Euchromatin usually includes DNA regions being transcribed, whereas heterochromatin DNA regions not being transcribed or showing low transcription rate. Heterochromatin is classified into facultative heterochromatin, if it can alternate between euchromatin and heterochromatin, and constitutive heterochromatin, which is always condensed. Facultative heterochromatin is up to 10-20 % of the total heterochromatin. Although some genes have been found to be expressed at heterochromatin, most are not. There is a higher level of chromatin compaction when chromosomes are formed, either in mitosis or in meiosis. During this process, both euchromatin and heterochromatin are packed into chromosomes.

3. Organization

If we think that the nucleus in interphase is a mess of chromatin after chromosome decondensation, it is difficult to imagine how the cell is capable of managing chromatin to condensate, decondensate, and to regulate and express a specific set of genes without making a huge entanglement. Far from being a tangle, in 1980, it was observed that chromatin from a particular decondensed chromosome occupies a well defined region in the nucleoplasm (Figure 4). These territories are rather spherical, from 2 to 4 µm in diameter, and those from different chromosomes are only overlapped in the borders (in yeast, however, territories are not so well delimited). Further evidences support that the distribution of these territories in the nucleoplasm is not random. For example, the distribution pattern may differ between cell types, differentiation stages, and along the cell cycle, but it looks like that the spatial relation between chromatin territories is quite stable in the same cell. More active territories, i.e. having more intense gene expression, are located toward the center of the nucleus, whereas the less active territories are closer to the nuclear envelope. Territories are not homogeneous. For example, in the same territory, regions that are replicated during the first part of the S phase (early replication regions) are different from those replicated later of the S phase (late replication regions). The interaction between chromatin and the nuclear lamina of the nuclear envelope helps to segregate and form these regions. It is curious that chromatin from homologous chromosomes occupy different regions in the nucleoplasm.

ADN
Figure 4. Nuclear organization of chromatin during interphase (modified from Cavalli and Misteli, 2013).

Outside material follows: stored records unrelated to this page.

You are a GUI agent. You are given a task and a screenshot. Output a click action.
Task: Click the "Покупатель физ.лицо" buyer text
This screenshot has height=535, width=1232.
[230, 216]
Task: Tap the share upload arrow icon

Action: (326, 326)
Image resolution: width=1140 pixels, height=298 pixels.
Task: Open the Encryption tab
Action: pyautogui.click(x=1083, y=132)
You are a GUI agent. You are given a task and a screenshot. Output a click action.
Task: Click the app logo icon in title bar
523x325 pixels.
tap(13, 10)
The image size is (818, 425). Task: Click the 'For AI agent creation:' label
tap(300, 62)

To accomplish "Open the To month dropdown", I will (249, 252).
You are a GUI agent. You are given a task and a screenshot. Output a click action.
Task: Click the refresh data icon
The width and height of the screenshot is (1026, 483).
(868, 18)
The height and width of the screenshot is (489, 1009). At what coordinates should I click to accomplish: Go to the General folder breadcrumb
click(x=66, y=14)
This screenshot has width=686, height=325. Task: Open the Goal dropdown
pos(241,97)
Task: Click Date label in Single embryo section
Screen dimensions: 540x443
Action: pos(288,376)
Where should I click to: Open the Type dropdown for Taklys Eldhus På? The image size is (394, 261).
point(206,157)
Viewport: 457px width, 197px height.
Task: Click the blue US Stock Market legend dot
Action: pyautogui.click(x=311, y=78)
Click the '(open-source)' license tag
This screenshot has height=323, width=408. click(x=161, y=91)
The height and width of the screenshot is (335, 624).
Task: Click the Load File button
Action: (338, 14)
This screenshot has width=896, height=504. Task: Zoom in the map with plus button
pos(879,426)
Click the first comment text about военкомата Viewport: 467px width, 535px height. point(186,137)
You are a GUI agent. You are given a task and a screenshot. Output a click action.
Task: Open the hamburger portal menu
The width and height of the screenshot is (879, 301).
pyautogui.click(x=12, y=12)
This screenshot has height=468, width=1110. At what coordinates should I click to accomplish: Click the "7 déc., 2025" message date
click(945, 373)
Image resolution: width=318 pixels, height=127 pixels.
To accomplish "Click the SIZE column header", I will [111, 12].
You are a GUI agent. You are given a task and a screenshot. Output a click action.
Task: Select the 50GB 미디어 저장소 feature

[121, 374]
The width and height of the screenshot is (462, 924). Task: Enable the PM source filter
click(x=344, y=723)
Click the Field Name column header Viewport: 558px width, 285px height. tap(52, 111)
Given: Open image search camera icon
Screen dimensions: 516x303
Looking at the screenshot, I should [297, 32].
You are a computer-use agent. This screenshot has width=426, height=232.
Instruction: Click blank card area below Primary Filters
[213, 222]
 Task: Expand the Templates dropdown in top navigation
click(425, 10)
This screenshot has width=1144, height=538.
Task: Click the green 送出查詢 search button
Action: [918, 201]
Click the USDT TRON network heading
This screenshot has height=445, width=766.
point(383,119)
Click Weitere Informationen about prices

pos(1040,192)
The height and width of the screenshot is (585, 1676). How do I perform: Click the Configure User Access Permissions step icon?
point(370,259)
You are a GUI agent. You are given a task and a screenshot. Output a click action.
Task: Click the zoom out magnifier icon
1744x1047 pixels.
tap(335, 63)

In each chromosome territory, there are regions or domains. There are repressed chromatin regions: policomb chromatin, heterochromatin and other less characterized regions. The open or active chromatin may contain regulatory sequences, promoters, transcriptional sequences and sequences bond to insulator proteins. Despite this, domains do not precisely determine genes behavior. Repressed chromatin does not appear to interact with other regions, whereas open chromatin may do it, even with regions of other chromosome territory. The mechanisms that set the chromosome territories involve local interactions between chromatin loops. For example, active chromatin tends to interact with other nearby active regions, instead of with repressed chromatin.